**TASK DESCRIPTION:**
Can you reproduce, word for word, the passage below about Officer Godbee's sarcoidosis and the denied pension claim?

The autopsy done by the New York medical examiner's office found

that Officer Godbee's lungs were pitted with the blisters and scars

caused by sarcoidosis.

Despite the Fire Department's well-researched information on

sarcoidosis, the Police Pension Board last June denied Mrs. Godbee's

application for a line-of-duty death benefit, which would have

provided her widow's benefits — equal to half her husband's annual

salary — every year for the rest of her life. The board said that

sarcoidosis is " not known to be related to employment in the police

force. "

Mrs. Godbee said her husband worked multiple shifts over several

months in the area below Canal Street that was clouded in dust from

the collapsed buildings. He often came home with the stench on his

clothes, and he was never given anything but a paper mask for

protection.

" There's no way you can't get sick after smelling all that dust and

dirt, " said Mrs. Godbee, a school guidance counselor.

Her lawyer, Rudden, is trying to force the Fire

Department to open the medical records of the firefighters with

sarcoidosis, in the belief that such information would strengthen

Mrs. Godbee's legal challenge of the pension board decision.

**DATA EXTRACT:**
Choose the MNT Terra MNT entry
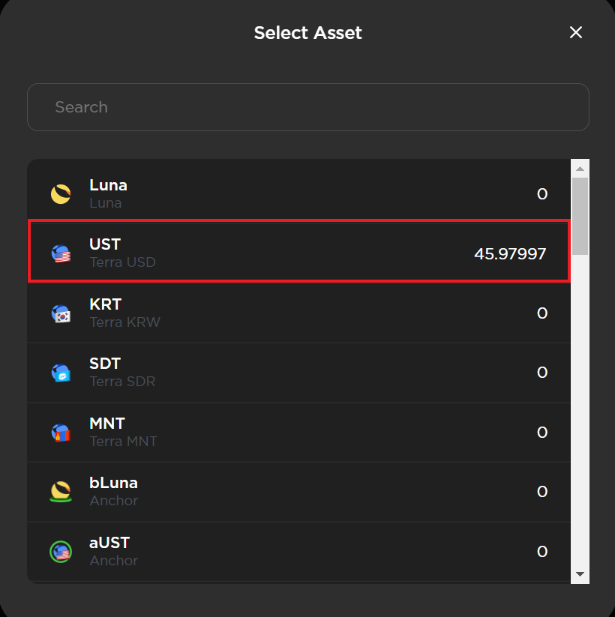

**ANSWER BOX:**
The autopsy done by the New York medical examiner's office found

that Officer Godbee's lungs were pitted with the blisters and scars

caused by sarcoidosis.

Despite the Fire Department's well-researched information on

sarcoidosis, the Police Pension Board last June denied Mrs. Godbee's

application for a line-of-duty death benefit, which would have

provided her widow's benefits — equal to half her husband's annual

salary — every year for the rest of her life. The board said that

sarcoidosis is " not known to be related to employment in the police

force. "

Mrs. Godbee said her husband worked multiple shifts over several

months in the area below Canal Street that was clouded in dust from

the collapsed buildings. He often came home with the stench on his

clothes, and he was never given anything but a paper mask for

protection.

" There's no way you can't get sick after smelling all that dust and

dirt, " said Mrs. Godbee, a school guidance counselor.

Her lawyer, Rudden, is trying to force the Fire

Department to open the medical records of the firefighters with

sarcoidosis, in the belief that such information would strengthen

Mrs. Godbee's legal challenge of the pension board decision.